Written problem 1>
From the French course listing below, output everything from "French | German" down to "Film (Core: SL)", copied word for word.
Written problem 2>
Translate this sentence from the French course listing below into Spanish: "Students will also take three electives abroad which focus on their chosen track."

── Page extract ──

The study of language and culture makes our students aware of their own values and appreciative of the values of others.

Modern Languages & Literatures Course Offerings

French | German | Japanese | Spanish

French Course Offerings


Students majoring in French and Francophone Studies are required to take four core courses (FREN 305, 360, 375, and 400) at St. Norbert College. Students then choose to focus on one of two tracks: the Literature, Society and Culture track requires FREN 320, while the French for the Professions track requires FREN 325. Students will also take three electives abroad which focus on their chosen track. These courses will be approved by French faculty. 

FREN 101 Elementary French 1
An intensive introduction to practical French with an emphasis placed on the four language skills: understanding, speaking, reading and writing.

FREN 102 Elementary French 2 (Core: SL)
Continuation of FREN 101.

FREN 203 Intermediate French 1: French Language and Society Through Film (Core: SL)
FREN 203 is the first part of a two-semester sequence (203-204) leading to a transcriptable certificate in French. It focuses on the development of communication and cultural competency in listening, speaking, reading, and writing. Class discussions will focus on culturally significant films and student presentations will include topics such as art, music and cinema.  FREN 203 will take students to a new level of proficiency and provide them with the self-confidence necessary to study and live in a Francophone country. Prerequisite: FREN 102.

───
── Dataset extract ──

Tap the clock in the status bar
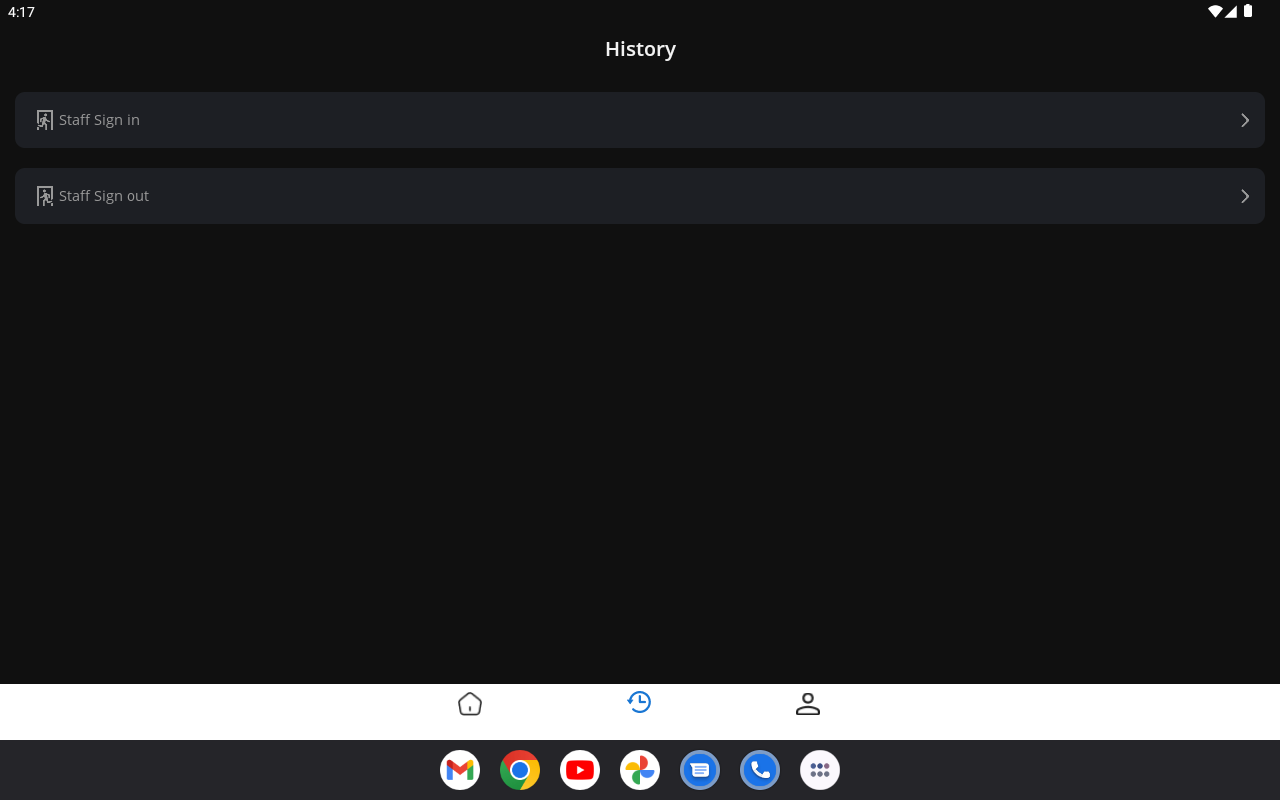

───
── Dataset extract ──

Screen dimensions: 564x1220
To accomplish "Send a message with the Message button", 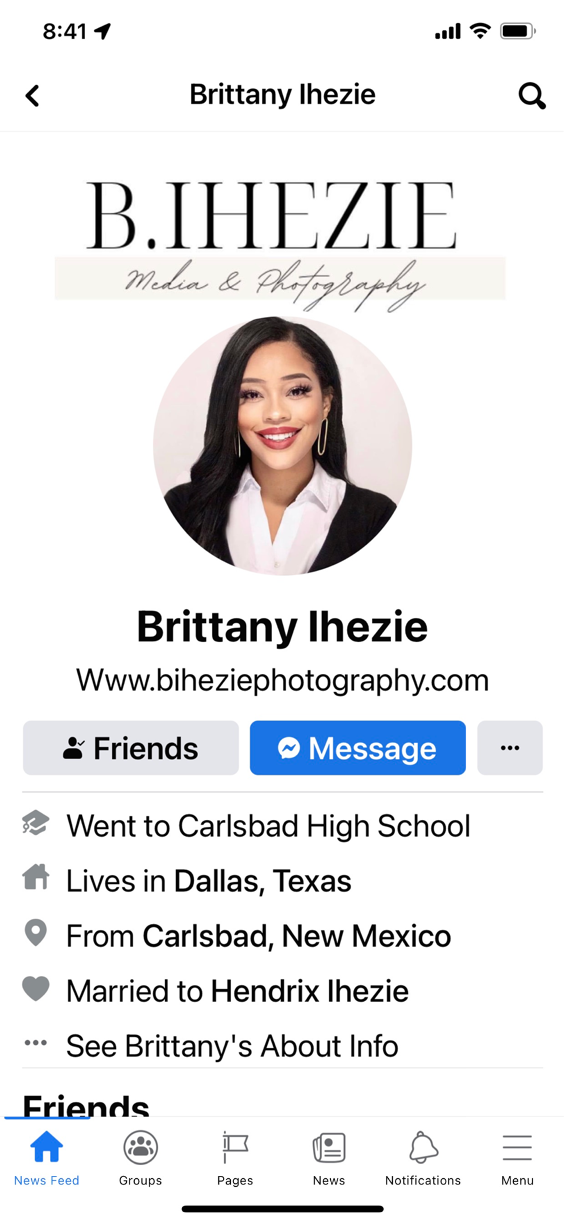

───

Correct output 1>
French | German | Japanese | Spanish

French Course Offerings


Students majoring in French and Francophone Studies are required to take four core courses (FREN 305, 360, 375, and 400) at St. Norbert College. Students then choose to focus on one of two tracks: the Literature, Society and Culture track requires FREN 320, while the French for the Professions track requires FREN 325. Students will also take three electives abroad which focus on their chosen track. These courses will be approved by French faculty. 

FREN 101 Elementary French 1
An intensive introduction to practical French with an emphasis placed on the four language skills: understanding, speaking, reading and writing.

FREN 102 Elementary French 2 (Core: SL)
Continuation of FREN 101.

FREN 203 Intermediate French 1: French Language and Society Through Film (Core: SL)

Correct output 2>
Los estudiantes también cursarán tres asignaturas optativas en el extranjero centradas en el itinerario que hayan elegido.